> [TASK INSTRUCTIONS]
Copy out everything from the line containing "Where should I click to: Click" down to the line containing "click(402, 325)", both included, keeping every character as it appears and omitting the pictures.
-- begin SUPPLIED DATA --
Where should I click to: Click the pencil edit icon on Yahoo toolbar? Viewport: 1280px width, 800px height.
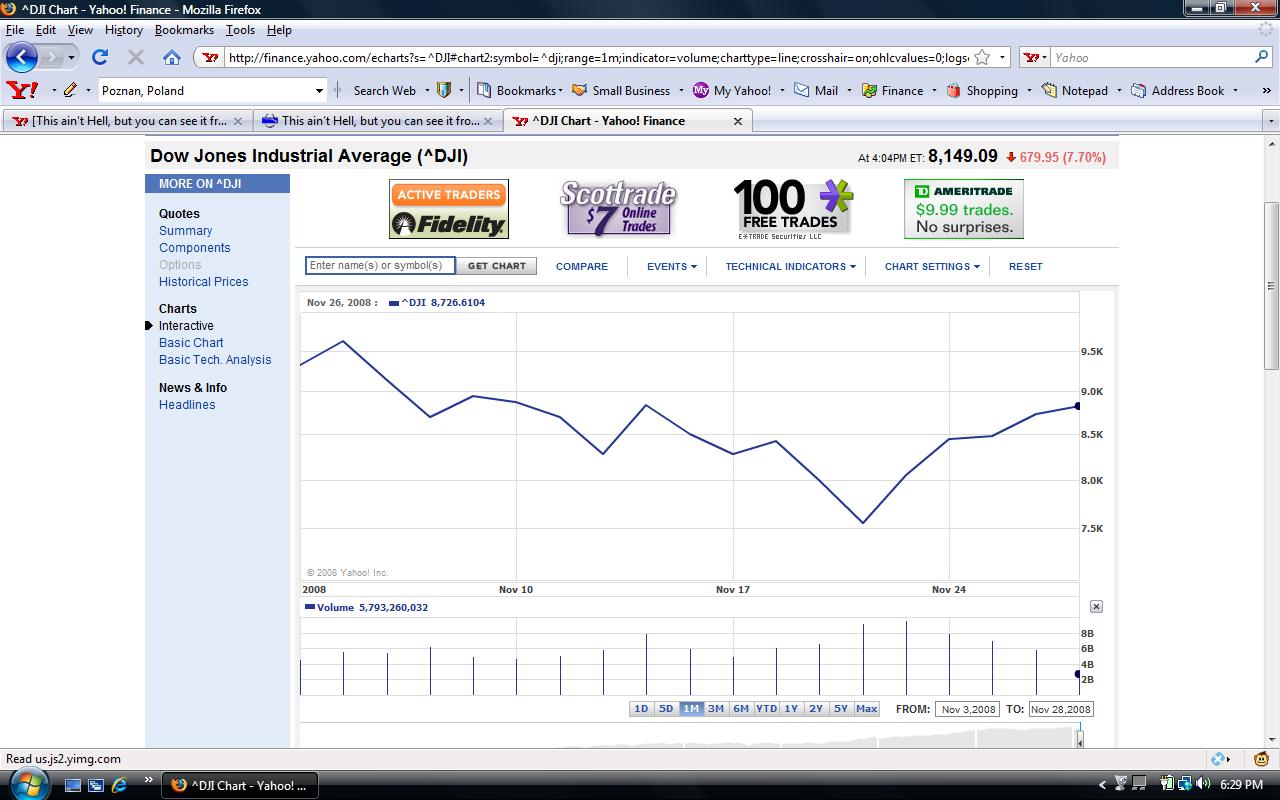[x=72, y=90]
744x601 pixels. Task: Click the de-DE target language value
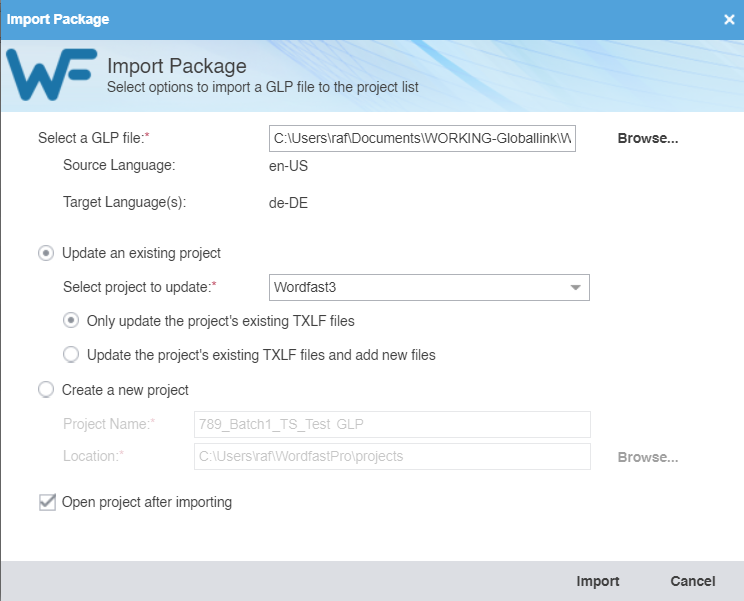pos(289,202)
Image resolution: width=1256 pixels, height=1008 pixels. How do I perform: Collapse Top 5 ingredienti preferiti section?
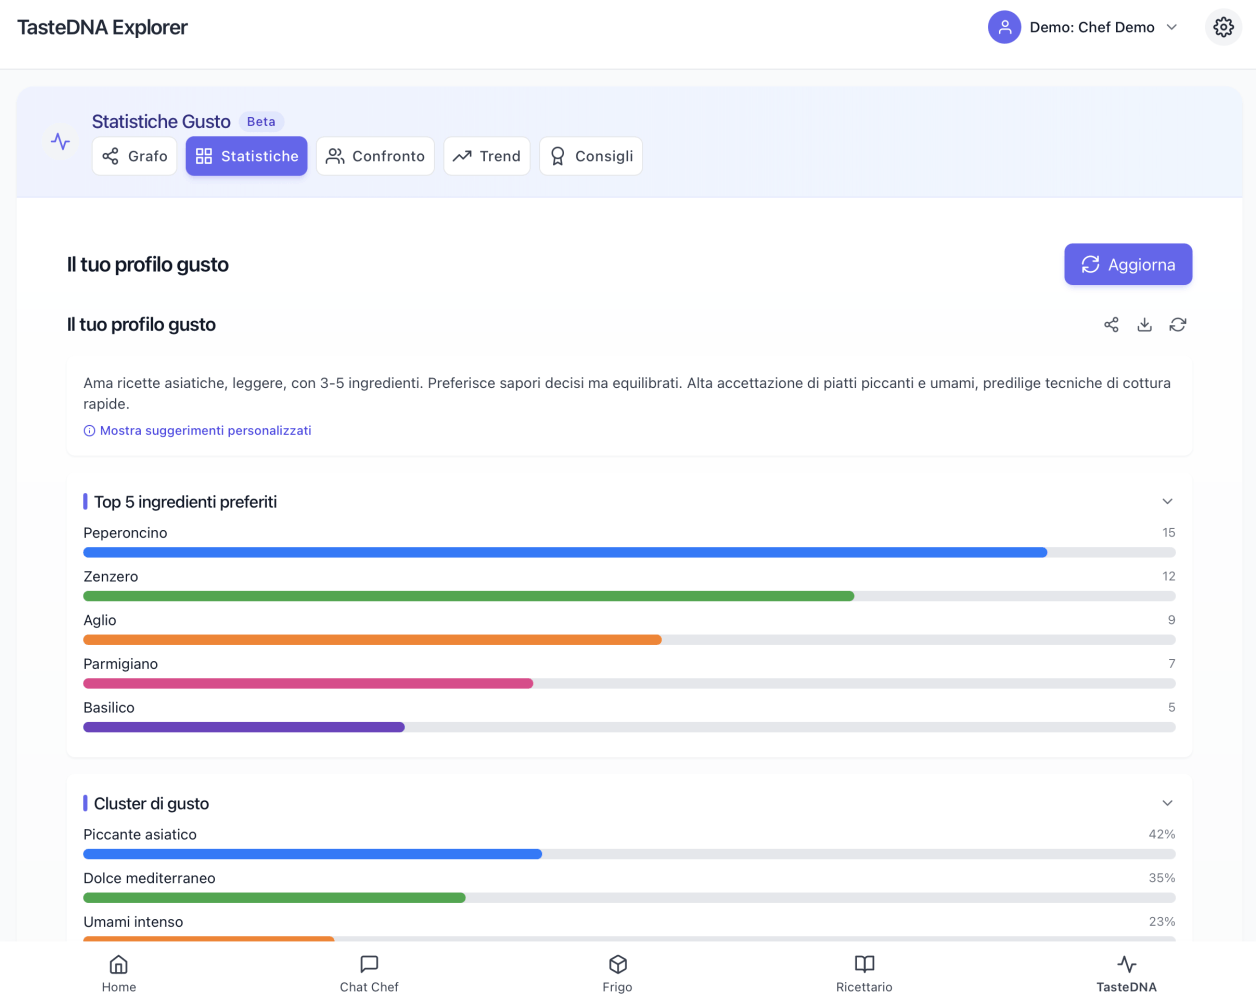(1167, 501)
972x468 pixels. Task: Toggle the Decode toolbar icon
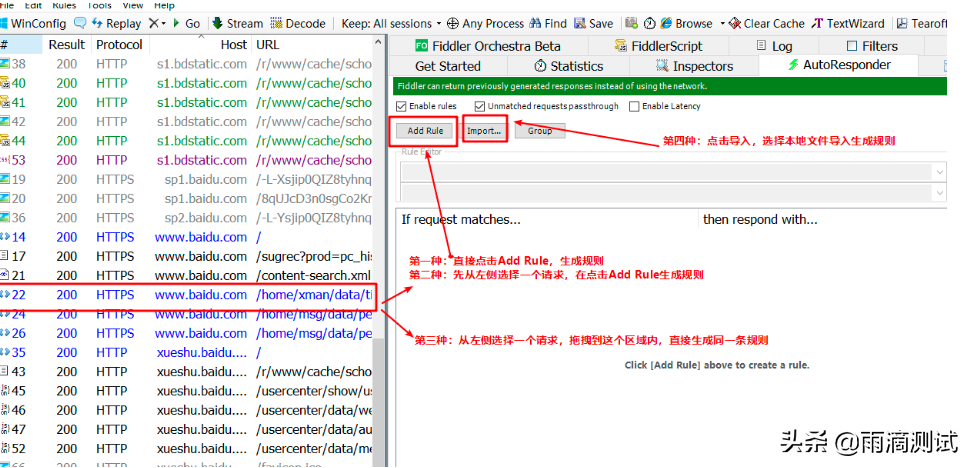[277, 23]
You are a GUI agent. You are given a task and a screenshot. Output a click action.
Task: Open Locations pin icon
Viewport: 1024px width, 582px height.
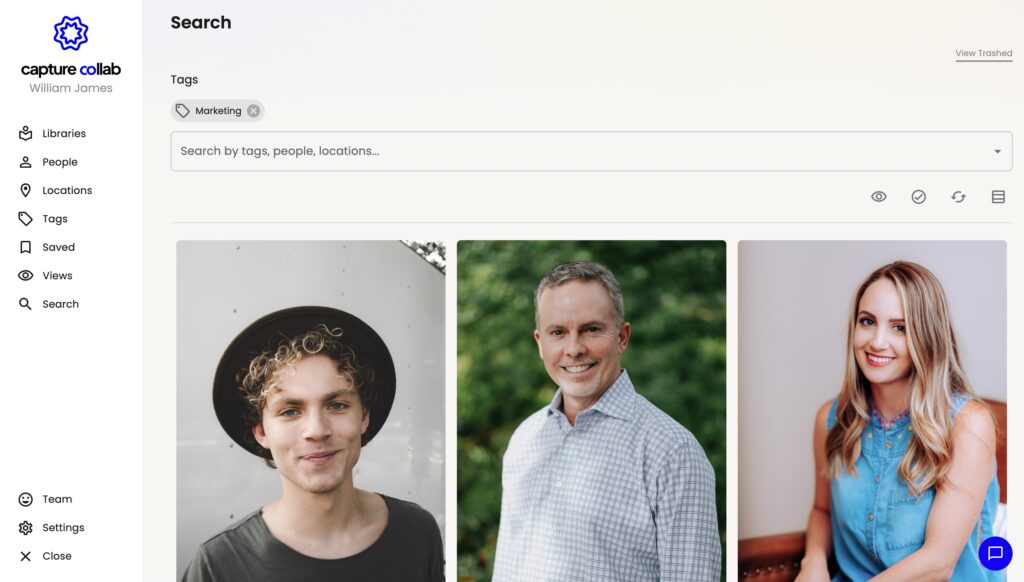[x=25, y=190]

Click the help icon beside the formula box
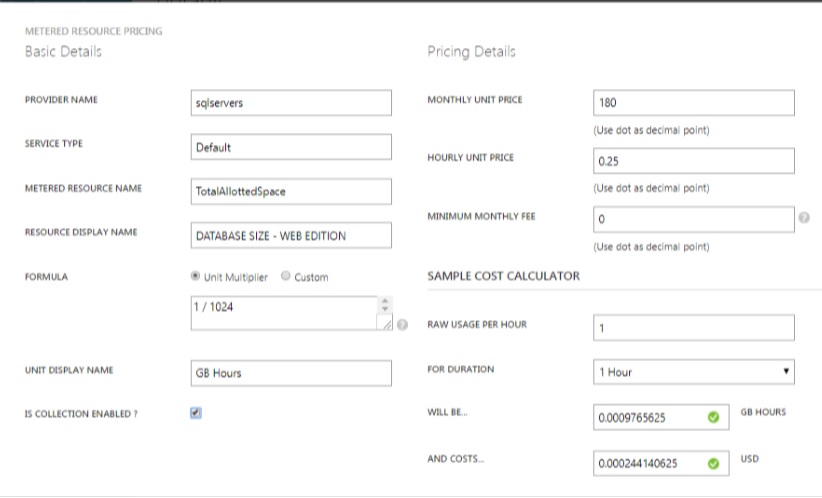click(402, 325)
-- end SUPPLIED DATA --
-- begin SUPPLIED DATA --
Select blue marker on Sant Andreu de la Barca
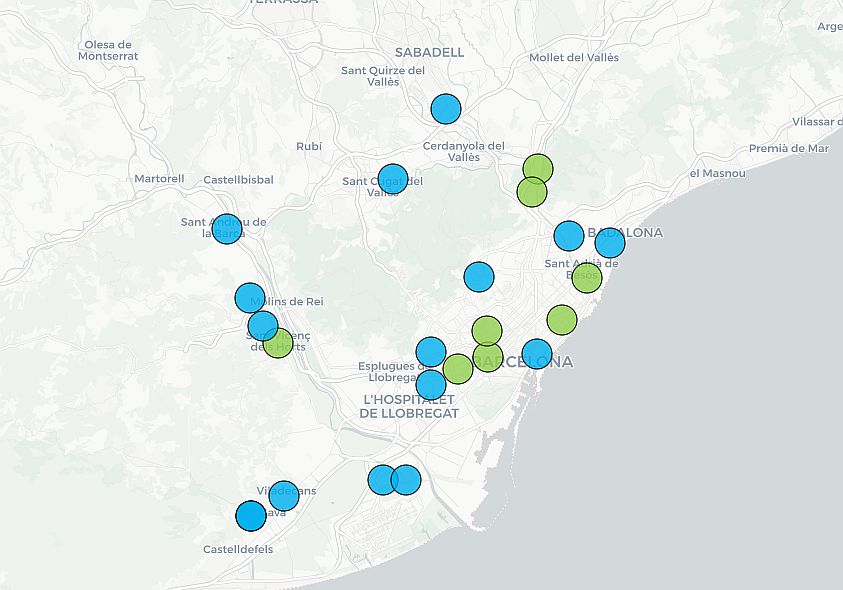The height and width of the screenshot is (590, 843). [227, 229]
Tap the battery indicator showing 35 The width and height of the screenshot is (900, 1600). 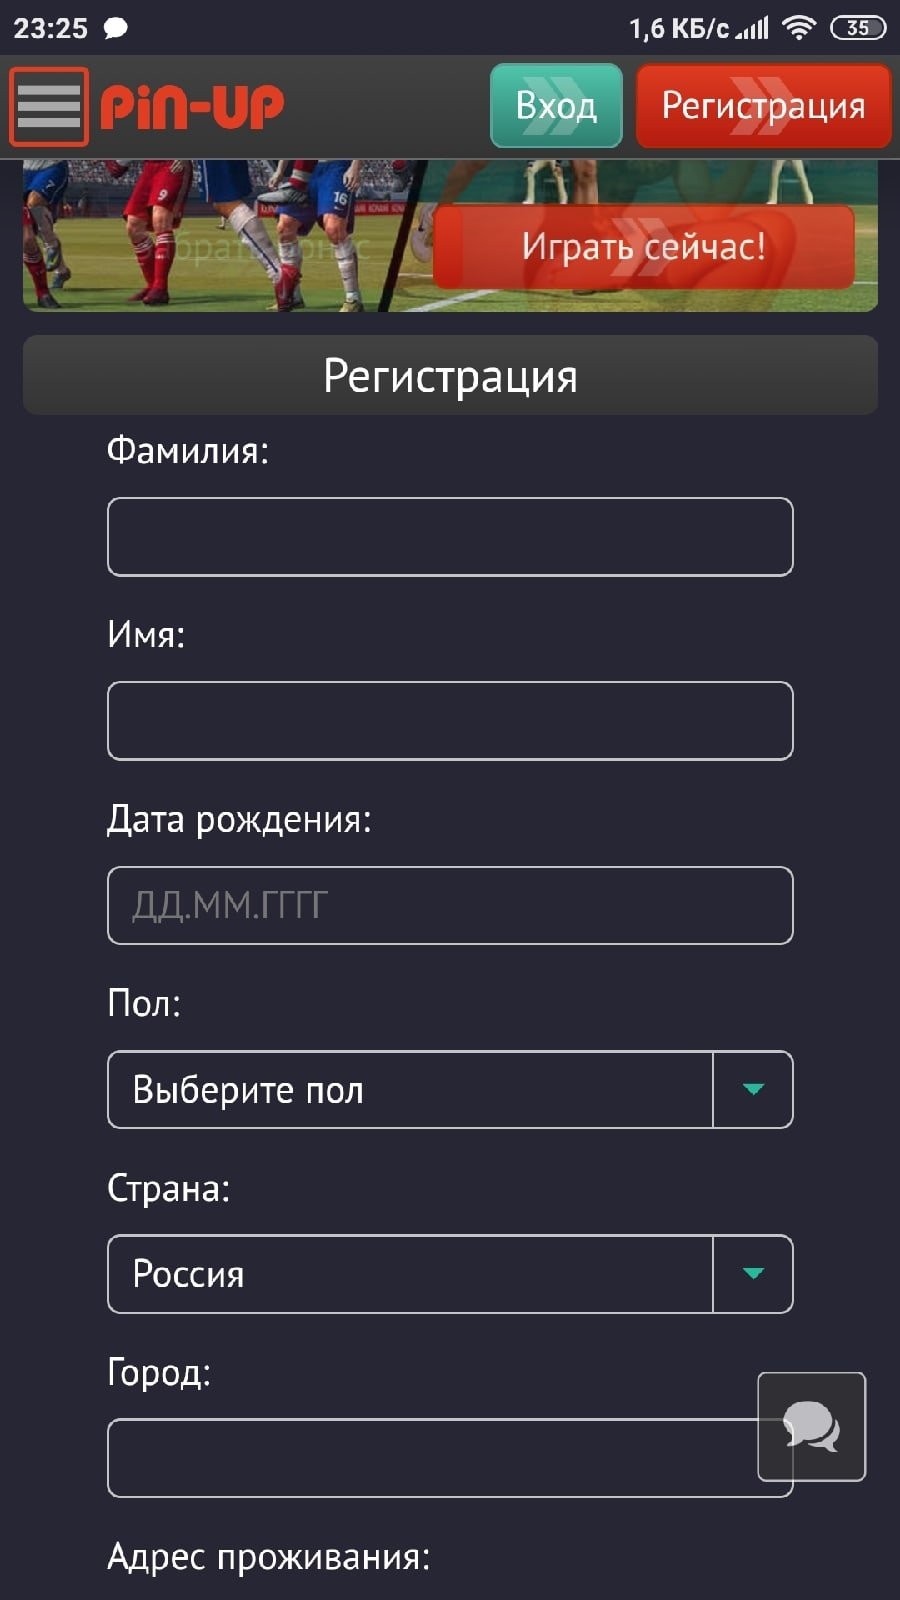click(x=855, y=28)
-- end SUPPLIED DATA --
-- begin SUPPLIED DATA --
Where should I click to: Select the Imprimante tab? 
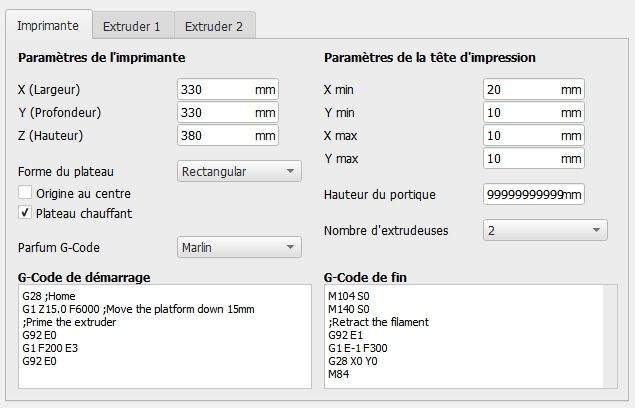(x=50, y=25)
-- end SUPPLIED DATA --
> [SOLUTION FOR THIS PROBLEM]
Where should I click to: Click the pencil edit icon on Yahoo toolbar? Viewport: 1280px width, 800px height.
[x=72, y=90]
744x601 pixels. Task: Click the de-DE target language value
pos(289,202)
Image resolution: width=1256 pixels, height=1008 pixels. How do I perform: Collapse Top 5 ingredienti preferiti section?
(1167, 501)
972x468 pixels. Task: Toggle the Decode toolbar icon
[277, 23]
You are a GUI agent. You are given a task and a screenshot. Output a click action.
Task: Open Locations pin icon
Viewport: 1024px width, 582px height.
[x=25, y=190]

Click the help icon beside the formula box
click(402, 325)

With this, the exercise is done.